Las tapas eran de símil piel color granate con unas preciosas flores grabadas en un brillante dorado que no había conseguido deslucir después de tanto tiempo. También los bordes de las hojas lucían de un dorado impoluto haciendo que pareciese un libro majestuoso. Lo único que daba muestra de su antigüedad era el ribete de la solapa donde estaba situada la cerradura que daba privacidad al diario. Salpicaduras de óxido le otorgaban el toque decadente.
Nada de su exterior haría suponer el horror que guardaba dentro de sus páginas. Nadie podría imaginar que aquella belleza externa era una puerta al infierno.
No recordaba cuándo había escrito aquel diario. Ni siquiera recordaba haberlo escrito. Cuando lo abrió y leyó la fecha en la primera página comprobó que habían pasado ya tres décadas. Y, casi milagrosamente, aquel diario había sobrevivido a todas sus mudanzas. Entre libros y papeles había viajado de casa en casa.

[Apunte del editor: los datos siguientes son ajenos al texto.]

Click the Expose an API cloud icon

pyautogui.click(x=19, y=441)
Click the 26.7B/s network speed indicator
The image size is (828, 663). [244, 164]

Con sus páginas intactas. Sin abrirse. Sin leerse. Hasta ese momento.
Aquel diario contenía amor y contenía dolor. Había abierto la caja de Pandora. La caja de los truenos. El monstruo había salido de su jaula y ya era imposible volverlo a encerrar. El genio no volvería a la botella.
Palabras escritas con una caligrafía meticulosa describían el dolor hasta hacerlo palpable. Y a medida que el horror se iba esparciendo a lo largo de las hojas, la caligrafía se iba haciendo más irregular, como testigo mudo del miedo.
Infinidad de sentimientos se agolpaban entre las letras. Miedo. Dolor. Rabia. Ira. Rencor. En realidad podía ser el pasaje de una novela atroz, de esas que te dejan con un extraño sabor de boca, que te hacen subir el corazón a la garganta y te aprisiona y te ahoga. Una de esas historias que nunca deberían ocurrir en la realidad.
Cuando acabó la lectura de aquellas páginas olvidadas, no supo qué hacer. No entendía qué hacía aquel diario entre sus cosas. No quería volver a leerlo. Le había hecho revivir el pasado y no quería volver a hacerlo. No. Nunca más. Así que arrancó las hojas, una a una. Primero despacio, con miedo; luego apurada, con rabia. Y cada página la rompió en mil pedazos, tan pequeños que no se podía distinguir ni una sola palabra entera. Tan solo letras sueltas. Nada que pudiese dejar huella. Nada que pudiese volver a producir dolor.
Fue una especie de catarsis. Una liberación. Como si se hubiese deshecho de una mochila que llevaba cargando toda su vida, aunque no era realmente consciente de su peso. Y lloró. Y rió. Y respiró. Le había dicho adiós a los monstruos para siempre.